I agree with you, I didn't mind sharing when I was younger but wouldn't want to share with a friend now. I'd rather have a less nice room/bathroom to myself than sharing somewhere more expensive.

Why? This was the holiday and hotel they agreed on.

op, I also feel you going but getting your own room is the answer.

IdLikeToBeAFraser · 02/07/2024 12:02

Totally unacceptable. The absolute MOST I would possibly agree to do would be to pay your share of "her" room plus your own room. Arguably though, you're noth totally unreasonable not to have the sharing/not sharing conversation before. I'm a similar age and I know that the feelings on sharing/not sharing are diverse so always check that in advance and make it clear that I am having my own room.

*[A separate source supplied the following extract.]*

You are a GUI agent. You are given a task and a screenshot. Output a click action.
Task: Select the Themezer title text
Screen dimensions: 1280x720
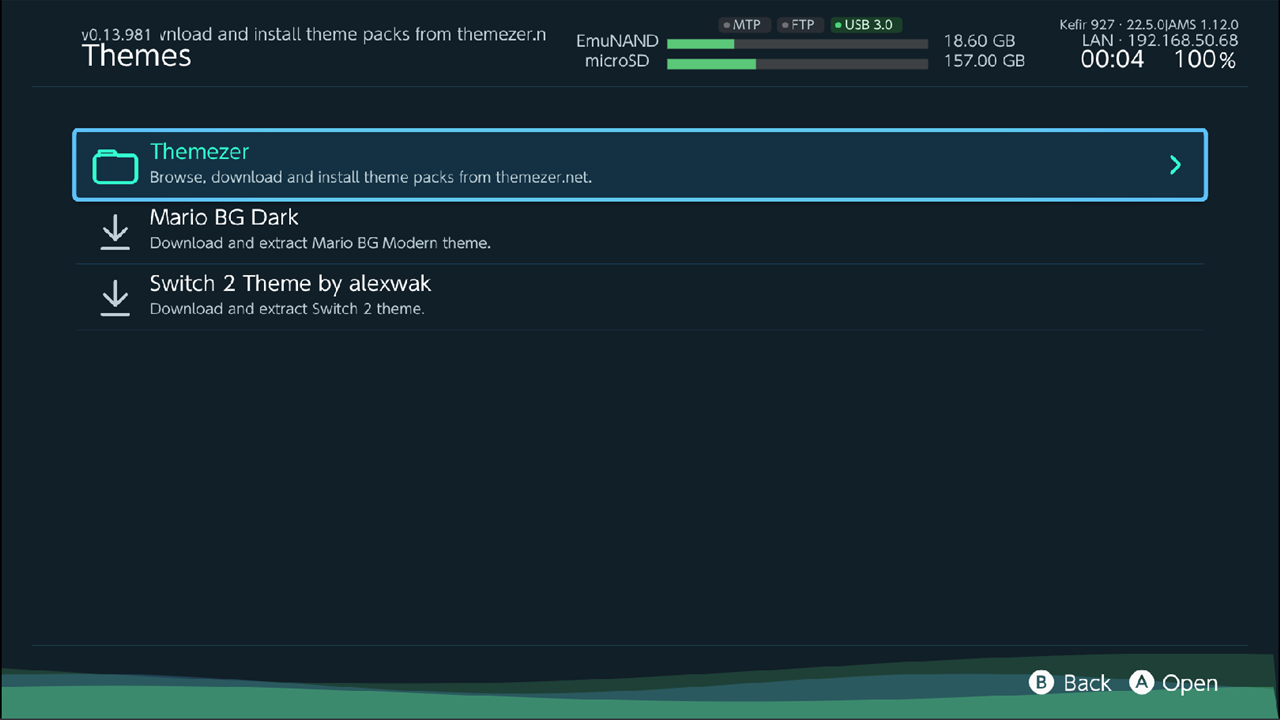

If you decide not to go, you do NOT have to pay any extra for her sister's flight. That's complete bollocks.

At this point, I'd be tempted to "cancel" then go anyway by yourself.

StripedTomatoes · 02/07/2024 12:07

I don't share rooms either so I hear you! I agree with others, use your flight and get your own room in same hotel/somewhere else. Pay your half of the original room costs if that's affordable, if not maybe offer a lesser contribution. If the sister wants to go that's up to her to pay for her own flight.

Flux1 · 02/07/2024 12:08

Could you change the name on your flights to her sister and let the two of them off together? I wouldn't want to go with them at this point.

Shan5474 · 02/07/2024 12:08

I agree unfortunately I think you will need to pay for your room plus half her room if you still want to go. But if her sister is going then you shouldn’t pay more so she gets a free trip at your expense.
I personally wouldn’t think sharing is the default and would be shocked if someone didn’t mention that to me, I need my own space and wouldn’t want to share.

Fightthepower · 02/07/2024 12:08

Janehasamane · 02/07/2024 11:59

Why? This was the holiday and hotel they agreed on.

op, I also feel you going but getting your own room is the answer.

Because they had a communication breakdown and OP assumed they would have their own rooms in the hotel whereas her friend assumed they would share. Op then offered to get her own room there but the friend can't afford that so they need to find another solution, preferably one that doesn't cost either significantly more.

QueenOfTheLabyrinth · 02/07/2024 12:11

They could easily swap to a cheaper hotel but the friend is refusing because she “likes” the more expensive hotel so no, OP shouldn’t have to pay 1.5 rooms nor pay the difference for the sister’s flight when there’s an easy solution.

The friend is a cheeky fucker.

KreedKafer · 02/07/2024 12:11

Yeah, I wouldn't be agreeing to share a room either. It's an absolute deal-breaker for me.

You say this is your fault, but it's really not. Your friend shouldn't have just assumed you'd be happy to share a room and she is the one refusing to book a cheaper hotel. So no, you absolutely should not be paying towards her sister's flights or anything of the sort. Your friend is the one that messed up here, not you, and she is unwilling to do anything to sort it.

BrummieCahoots · 02/07/2024 12:12

I think you are being really nice not wanting to share for reasons that would disturb her .. I hate sharing a room too !

QueenofTheBorg · 02/07/2024 12:12

I'd be pissed off too, I don't share rooms but I would have discussed this with her up front, not assumed.

PrancerandDancer · 02/07/2024 12:13

She is making some huge assumptions here.

She definitely should have checked you were ok sharing? I would not like this either.

Can't afford her own room but refuses to go somewhere cheaper and now wants to swap you for her sister and wants you to fund it?

She's having a laugh!

I'd be paying her nothing more! She should have checked! I think you've been very reasonable.

hastalava · 02/07/2024 12:14

I'd go with the 1.5 suggestion. You book your own room and pay for that + your share of the twin room. It's a place you've always wanted to see and life is short etc.

However, if the friendship is cooling or there is any hassle between you, I'd book a room in a different hotel, and go anyway, having paid for the flights. Going alone can be a challenge the first time, but it can be very rewarding too. Ask me!